2.3  Term and Termination

    1. This Agreement shall be effective on the date of payment and shall continue, unless terminated sooner in accordance with Clause 2.3(b).

    2. Either Party may terminate this Agreement upon notice in writing at any time.

    3. Any termination of this Agreement (howsoever occasioned) shall not affect any accrued rights or liabilities of either Party nor shall it affect the coming into force or the continuance in force of any provision hereof which is expressly or by implication intended to come into or continue in force on or after such termination.

2.4  Relationship of the Parties

The Parties acknowledge and agree that the Services performed by the Service Provider, its employees, agents or sub-contractors shall be as an independent contractor and that nothing in this Agreement shall be deemed to constitute a partnership, joint venture, agency relationship or otherwise between the parties.

2.5  Confidentiality

Neither Party will use, copy, adapt, alter or part with possession of any information of the other which is disclosed or otherwise comes into its possession under or in relation to this Agreement and which is of a confidential nature. This obligation will not apply to information which the recipient can prove was in its possession at the date it was received or obtained or which the recipient obtains from some other person with good legal title to it or which is in or comes into the public domain otherwise than through the default or negligence of the recipient or which is independently developed by or for the recipient.

2.6  Notices

Any notice which may be given by a Party under this Agreement shall be deemed to have been duly delivered if delivered by hand, first class post, facsimile transmission, text message, voicemail or electronic mail to the address of the other Party as specified in this Agreement or any other address notified in writing to the other Party.

2.7  Miscellaneous

    1. The failure of either party to enforce its rights under this Agreement at any time for any period shall not be construed as a waiver of such rights.

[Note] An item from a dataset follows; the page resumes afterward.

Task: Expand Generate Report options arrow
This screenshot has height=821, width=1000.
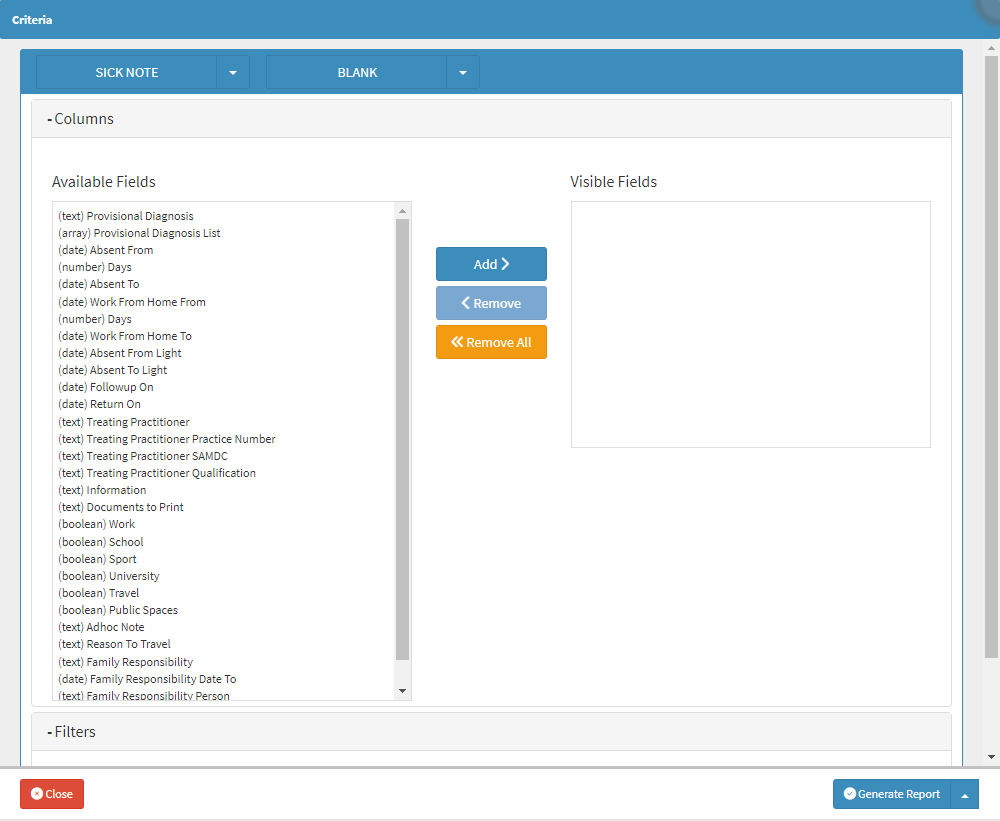Action: click(x=965, y=795)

    2. If any part, term or provision of this Agreement is held to be illegal or unenforceable neither the validity or enforceability of the remainder of this Agreement shall be affected.

    3. Neither Party shall assign or transfer all or any part of its rights under this Agreement without the consent of the other Party.

    4. This Agreement may not be amended for any other reason without the prior written agreement of both Parties.

    5. This Agreement constitutes the entire understanding between the Parties relating to the subject matter hereof unless any representation or warranty made about this Agreement was made fraudulently and, save as may be expressly referred to or referenced herein, supersedes all prior representations, writings, negotiations or understandings with respect hereto.

    6. Neither Party shall be liable for failure to perform or delay in performing any obligation under this Agreement if the failure or delay is caused by any circumstances beyond its reasonable control, including but not limited to acts of god, war, civil commotion or industrial dispute. If such delay or failure continues for at least 7 days, the Party not affected by such delay or failure shall be entitled to terminate this Agreement by notice in writing to the other.

    7. This Clause 2.7(g) and Clauses 2.2, 2.4, 2.5 and 2.6 of this Agreement shall survive any termination or expiration.

    8. This Agreement shall be governed by the laws of the jurisdiction in which the Service Provider is located.